THE TASK => Every line in the data below from the one containing "589x292 pixels." down to the one containing "The image size is (325, 703).", both included, must be retyped exactly; no other line is to appear.

━━━━━━━━━━

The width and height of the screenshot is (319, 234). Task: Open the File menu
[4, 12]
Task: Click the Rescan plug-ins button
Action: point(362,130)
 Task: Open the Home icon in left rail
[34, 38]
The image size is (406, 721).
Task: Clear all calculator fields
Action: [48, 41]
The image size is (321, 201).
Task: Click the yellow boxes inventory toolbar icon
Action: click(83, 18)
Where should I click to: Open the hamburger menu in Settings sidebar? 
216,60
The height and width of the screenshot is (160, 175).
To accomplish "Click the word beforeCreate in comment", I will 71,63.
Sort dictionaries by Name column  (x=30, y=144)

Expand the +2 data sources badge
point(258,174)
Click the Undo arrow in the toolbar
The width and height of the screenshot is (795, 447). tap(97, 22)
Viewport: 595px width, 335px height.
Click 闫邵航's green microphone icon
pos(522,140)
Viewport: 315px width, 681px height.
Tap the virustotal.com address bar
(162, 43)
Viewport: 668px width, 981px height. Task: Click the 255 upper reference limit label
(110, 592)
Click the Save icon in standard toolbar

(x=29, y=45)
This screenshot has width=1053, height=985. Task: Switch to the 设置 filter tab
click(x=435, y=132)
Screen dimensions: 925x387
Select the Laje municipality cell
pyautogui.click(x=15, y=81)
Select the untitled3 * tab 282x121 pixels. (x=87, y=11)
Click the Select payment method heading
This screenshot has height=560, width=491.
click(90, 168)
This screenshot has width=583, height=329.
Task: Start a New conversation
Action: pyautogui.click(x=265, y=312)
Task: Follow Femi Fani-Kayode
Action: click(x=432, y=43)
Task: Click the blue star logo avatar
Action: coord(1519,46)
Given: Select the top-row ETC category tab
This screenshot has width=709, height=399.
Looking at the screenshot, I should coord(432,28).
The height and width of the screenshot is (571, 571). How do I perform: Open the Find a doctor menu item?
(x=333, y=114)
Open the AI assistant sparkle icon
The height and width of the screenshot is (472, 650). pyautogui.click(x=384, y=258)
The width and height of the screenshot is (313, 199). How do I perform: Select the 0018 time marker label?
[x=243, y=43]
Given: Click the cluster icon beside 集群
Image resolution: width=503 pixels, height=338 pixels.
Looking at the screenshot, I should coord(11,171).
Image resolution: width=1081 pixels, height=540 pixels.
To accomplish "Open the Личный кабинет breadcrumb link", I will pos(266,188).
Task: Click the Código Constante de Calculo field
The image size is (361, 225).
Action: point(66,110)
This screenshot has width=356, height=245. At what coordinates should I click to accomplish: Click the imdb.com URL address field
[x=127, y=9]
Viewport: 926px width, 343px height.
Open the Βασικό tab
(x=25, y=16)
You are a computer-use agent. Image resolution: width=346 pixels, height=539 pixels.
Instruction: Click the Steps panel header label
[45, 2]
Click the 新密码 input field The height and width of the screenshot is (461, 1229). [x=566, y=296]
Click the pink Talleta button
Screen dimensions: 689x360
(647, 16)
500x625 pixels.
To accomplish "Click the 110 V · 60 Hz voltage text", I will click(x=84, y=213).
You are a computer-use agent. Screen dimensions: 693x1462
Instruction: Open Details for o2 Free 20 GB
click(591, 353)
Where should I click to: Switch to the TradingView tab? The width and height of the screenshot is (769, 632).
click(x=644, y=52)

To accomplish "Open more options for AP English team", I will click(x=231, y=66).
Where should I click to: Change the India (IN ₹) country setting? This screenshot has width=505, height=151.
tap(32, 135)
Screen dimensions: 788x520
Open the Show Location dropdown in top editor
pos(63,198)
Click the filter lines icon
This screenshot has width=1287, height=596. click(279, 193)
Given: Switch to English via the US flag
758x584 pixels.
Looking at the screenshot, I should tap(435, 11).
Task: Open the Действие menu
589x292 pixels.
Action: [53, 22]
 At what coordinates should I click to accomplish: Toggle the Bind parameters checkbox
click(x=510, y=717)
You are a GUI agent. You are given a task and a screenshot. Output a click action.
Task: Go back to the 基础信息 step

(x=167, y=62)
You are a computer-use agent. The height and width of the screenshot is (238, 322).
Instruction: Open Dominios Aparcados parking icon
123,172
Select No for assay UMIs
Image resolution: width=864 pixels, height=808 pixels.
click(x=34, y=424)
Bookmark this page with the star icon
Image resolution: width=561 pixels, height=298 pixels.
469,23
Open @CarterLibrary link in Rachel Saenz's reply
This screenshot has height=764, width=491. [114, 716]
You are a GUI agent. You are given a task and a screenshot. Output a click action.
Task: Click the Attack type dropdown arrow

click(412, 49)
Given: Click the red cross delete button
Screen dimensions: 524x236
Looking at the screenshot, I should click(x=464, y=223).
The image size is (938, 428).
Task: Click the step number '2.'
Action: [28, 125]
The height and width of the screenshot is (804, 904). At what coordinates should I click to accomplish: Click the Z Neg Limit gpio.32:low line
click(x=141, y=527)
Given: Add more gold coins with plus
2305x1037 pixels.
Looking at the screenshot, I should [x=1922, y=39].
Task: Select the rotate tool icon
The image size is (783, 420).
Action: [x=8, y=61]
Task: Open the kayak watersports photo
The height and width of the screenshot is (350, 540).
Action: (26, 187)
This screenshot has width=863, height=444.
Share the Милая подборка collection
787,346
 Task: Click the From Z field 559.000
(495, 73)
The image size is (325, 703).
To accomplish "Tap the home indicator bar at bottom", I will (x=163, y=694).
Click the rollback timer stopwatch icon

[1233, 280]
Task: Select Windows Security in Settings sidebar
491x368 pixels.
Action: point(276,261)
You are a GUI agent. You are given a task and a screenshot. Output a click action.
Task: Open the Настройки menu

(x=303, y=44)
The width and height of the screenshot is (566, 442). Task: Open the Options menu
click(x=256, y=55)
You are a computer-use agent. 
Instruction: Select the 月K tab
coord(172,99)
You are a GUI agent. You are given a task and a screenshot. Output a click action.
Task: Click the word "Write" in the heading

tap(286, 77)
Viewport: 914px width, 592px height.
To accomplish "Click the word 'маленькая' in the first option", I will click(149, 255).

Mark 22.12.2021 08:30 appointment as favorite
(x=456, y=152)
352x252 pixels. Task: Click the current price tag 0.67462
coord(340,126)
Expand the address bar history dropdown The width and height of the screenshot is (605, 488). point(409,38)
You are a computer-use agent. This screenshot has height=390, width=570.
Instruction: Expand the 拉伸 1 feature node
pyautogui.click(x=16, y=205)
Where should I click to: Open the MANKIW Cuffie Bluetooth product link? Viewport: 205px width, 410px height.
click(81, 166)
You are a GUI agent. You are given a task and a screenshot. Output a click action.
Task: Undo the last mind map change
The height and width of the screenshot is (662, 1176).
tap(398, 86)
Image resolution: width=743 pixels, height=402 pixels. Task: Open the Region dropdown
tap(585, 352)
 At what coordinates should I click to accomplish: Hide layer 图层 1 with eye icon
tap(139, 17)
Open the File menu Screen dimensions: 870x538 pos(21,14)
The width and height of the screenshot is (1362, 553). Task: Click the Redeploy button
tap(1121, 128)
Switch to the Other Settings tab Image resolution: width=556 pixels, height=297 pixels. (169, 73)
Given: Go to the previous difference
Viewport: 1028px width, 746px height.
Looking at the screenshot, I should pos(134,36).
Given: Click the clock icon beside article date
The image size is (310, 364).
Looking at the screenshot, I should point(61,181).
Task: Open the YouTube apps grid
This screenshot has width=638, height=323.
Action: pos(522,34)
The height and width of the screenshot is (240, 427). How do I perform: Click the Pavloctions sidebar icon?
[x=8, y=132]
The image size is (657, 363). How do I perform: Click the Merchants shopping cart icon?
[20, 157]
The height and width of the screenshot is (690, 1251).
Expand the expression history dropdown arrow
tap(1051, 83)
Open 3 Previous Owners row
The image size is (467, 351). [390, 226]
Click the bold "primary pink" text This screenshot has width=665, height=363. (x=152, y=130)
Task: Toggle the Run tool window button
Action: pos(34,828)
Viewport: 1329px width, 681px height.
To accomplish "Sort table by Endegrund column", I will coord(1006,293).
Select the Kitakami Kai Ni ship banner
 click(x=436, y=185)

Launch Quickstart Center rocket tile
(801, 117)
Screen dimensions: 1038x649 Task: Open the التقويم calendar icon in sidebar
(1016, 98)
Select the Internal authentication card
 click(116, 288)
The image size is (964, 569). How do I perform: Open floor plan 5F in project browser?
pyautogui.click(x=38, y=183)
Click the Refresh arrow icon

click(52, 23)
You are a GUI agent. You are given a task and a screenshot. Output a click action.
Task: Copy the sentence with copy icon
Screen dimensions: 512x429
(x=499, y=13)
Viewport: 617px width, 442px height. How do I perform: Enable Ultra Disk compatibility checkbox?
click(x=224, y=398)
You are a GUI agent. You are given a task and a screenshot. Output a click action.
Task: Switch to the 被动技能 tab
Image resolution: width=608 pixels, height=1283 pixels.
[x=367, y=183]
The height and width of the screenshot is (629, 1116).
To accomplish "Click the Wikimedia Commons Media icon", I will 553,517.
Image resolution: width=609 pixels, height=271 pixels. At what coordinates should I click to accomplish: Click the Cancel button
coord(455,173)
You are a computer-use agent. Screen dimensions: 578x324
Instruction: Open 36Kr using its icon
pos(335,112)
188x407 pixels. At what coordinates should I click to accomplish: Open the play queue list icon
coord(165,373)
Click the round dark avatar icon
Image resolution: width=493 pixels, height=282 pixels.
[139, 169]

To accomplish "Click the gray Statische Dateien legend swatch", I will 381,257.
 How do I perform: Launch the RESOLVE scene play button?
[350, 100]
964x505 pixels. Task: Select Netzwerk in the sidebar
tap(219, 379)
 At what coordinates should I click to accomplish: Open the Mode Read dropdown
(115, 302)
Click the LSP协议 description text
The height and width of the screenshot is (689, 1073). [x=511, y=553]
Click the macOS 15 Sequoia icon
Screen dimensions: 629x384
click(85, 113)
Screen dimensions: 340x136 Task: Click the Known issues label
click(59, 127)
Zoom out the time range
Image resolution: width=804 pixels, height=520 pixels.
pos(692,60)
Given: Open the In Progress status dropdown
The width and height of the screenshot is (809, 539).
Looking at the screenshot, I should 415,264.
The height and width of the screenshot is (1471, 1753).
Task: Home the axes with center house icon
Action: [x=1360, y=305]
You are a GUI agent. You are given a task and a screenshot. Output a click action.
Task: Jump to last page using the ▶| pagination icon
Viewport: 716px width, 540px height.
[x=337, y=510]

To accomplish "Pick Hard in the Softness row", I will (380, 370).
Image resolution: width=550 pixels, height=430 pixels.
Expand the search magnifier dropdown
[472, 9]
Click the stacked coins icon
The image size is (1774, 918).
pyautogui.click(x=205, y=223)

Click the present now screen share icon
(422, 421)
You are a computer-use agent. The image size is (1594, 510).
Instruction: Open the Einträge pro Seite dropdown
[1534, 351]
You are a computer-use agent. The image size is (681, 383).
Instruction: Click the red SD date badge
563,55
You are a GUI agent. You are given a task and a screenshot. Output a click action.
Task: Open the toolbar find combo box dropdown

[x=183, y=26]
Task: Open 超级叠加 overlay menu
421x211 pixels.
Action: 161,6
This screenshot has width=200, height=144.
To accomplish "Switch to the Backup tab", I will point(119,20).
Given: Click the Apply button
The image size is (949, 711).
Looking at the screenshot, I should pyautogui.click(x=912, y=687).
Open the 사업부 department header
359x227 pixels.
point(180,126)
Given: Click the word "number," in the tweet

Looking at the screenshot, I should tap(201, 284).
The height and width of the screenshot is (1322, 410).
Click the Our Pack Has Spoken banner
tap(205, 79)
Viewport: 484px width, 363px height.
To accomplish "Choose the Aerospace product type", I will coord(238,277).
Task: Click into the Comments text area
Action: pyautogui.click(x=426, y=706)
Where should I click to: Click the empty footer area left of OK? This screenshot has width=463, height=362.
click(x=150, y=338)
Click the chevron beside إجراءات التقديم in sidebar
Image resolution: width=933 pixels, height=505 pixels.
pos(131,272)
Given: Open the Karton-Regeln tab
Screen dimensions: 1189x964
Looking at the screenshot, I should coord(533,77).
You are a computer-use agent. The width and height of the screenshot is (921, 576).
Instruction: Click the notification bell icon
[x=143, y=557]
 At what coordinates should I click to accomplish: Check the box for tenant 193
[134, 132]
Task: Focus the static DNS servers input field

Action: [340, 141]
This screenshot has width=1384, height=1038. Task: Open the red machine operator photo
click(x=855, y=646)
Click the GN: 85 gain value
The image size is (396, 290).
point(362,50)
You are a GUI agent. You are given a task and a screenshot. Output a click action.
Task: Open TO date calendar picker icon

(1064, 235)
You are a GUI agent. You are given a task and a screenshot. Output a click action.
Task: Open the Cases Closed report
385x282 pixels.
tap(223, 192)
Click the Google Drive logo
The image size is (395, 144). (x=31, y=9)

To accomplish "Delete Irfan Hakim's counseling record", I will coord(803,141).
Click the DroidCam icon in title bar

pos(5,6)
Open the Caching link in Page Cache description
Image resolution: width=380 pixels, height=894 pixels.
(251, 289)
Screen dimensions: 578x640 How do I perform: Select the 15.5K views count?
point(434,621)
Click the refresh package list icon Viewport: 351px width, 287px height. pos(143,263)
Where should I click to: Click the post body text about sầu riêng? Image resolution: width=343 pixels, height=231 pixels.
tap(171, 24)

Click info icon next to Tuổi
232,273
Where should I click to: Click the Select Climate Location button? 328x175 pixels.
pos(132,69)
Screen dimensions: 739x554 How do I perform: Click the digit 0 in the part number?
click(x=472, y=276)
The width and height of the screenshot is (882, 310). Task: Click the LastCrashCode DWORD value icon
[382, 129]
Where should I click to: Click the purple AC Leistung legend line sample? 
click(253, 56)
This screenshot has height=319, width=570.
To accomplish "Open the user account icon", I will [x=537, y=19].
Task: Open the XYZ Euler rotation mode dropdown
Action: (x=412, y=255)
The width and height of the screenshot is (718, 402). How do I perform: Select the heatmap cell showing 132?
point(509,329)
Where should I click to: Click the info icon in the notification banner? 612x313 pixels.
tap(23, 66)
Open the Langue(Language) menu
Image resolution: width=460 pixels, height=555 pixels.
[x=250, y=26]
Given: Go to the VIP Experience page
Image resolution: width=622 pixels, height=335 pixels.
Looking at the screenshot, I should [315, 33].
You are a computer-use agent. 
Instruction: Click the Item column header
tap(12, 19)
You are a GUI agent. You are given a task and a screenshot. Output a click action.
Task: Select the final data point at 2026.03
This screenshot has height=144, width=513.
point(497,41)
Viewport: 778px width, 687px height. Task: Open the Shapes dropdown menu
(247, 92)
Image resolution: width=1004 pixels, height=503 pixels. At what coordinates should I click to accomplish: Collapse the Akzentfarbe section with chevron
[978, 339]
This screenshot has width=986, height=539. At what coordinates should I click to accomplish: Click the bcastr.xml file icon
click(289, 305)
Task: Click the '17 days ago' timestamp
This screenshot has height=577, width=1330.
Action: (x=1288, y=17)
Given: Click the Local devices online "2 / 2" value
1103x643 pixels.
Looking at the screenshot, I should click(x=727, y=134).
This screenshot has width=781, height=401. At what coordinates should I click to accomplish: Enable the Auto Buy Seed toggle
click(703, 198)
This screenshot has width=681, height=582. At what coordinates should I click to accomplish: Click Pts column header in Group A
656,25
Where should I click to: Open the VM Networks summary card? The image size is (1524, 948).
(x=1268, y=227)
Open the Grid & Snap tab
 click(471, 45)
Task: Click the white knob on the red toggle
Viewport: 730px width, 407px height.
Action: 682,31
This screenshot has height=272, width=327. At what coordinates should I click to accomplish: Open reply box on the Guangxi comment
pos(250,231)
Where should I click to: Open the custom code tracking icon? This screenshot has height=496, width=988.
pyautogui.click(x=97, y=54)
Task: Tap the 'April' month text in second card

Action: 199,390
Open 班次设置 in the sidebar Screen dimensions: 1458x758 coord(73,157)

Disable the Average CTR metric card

━━━━━━━━━━

THE COMPLETED TASK =>
589x292 pixels.
Action: [53, 22]
 At what coordinates should I click to accomplish: Toggle the Bind parameters checkbox
click(x=510, y=717)
You are a GUI agent. You are given a task and a screenshot. Output a click action.
Task: Go back to the 基础信息 step

(x=167, y=62)
You are a computer-use agent. The height and width of the screenshot is (238, 322).
Instruction: Open Dominios Aparcados parking icon
123,172
Select No for assay UMIs
Image resolution: width=864 pixels, height=808 pixels.
click(x=34, y=424)
Bookmark this page with the star icon
Image resolution: width=561 pixels, height=298 pixels.
469,23
Open @CarterLibrary link in Rachel Saenz's reply
This screenshot has height=764, width=491. [114, 716]
You are a GUI agent. You are given a task and a screenshot. Output a click action.
Task: Click the Attack type dropdown arrow

click(412, 49)
Given: Click the red cross delete button
Screen dimensions: 524x236
Looking at the screenshot, I should click(x=464, y=223).
The image size is (938, 428).
Task: Click the step number '2.'
Action: [28, 125]
The height and width of the screenshot is (804, 904). At what coordinates should I click to accomplish: Click the Z Neg Limit gpio.32:low line
click(x=141, y=527)
Given: Add more gold coins with plus
2305x1037 pixels.
Looking at the screenshot, I should [x=1922, y=39].
Task: Select the rotate tool icon
The image size is (783, 420).
Action: [x=8, y=61]
Task: Open the kayak watersports photo
The height and width of the screenshot is (350, 540).
Action: (26, 187)
This screenshot has width=863, height=444.
Share the Милая подборка collection
787,346
 Task: Click the From Z field 559.000
(495, 73)
The image size is (325, 703).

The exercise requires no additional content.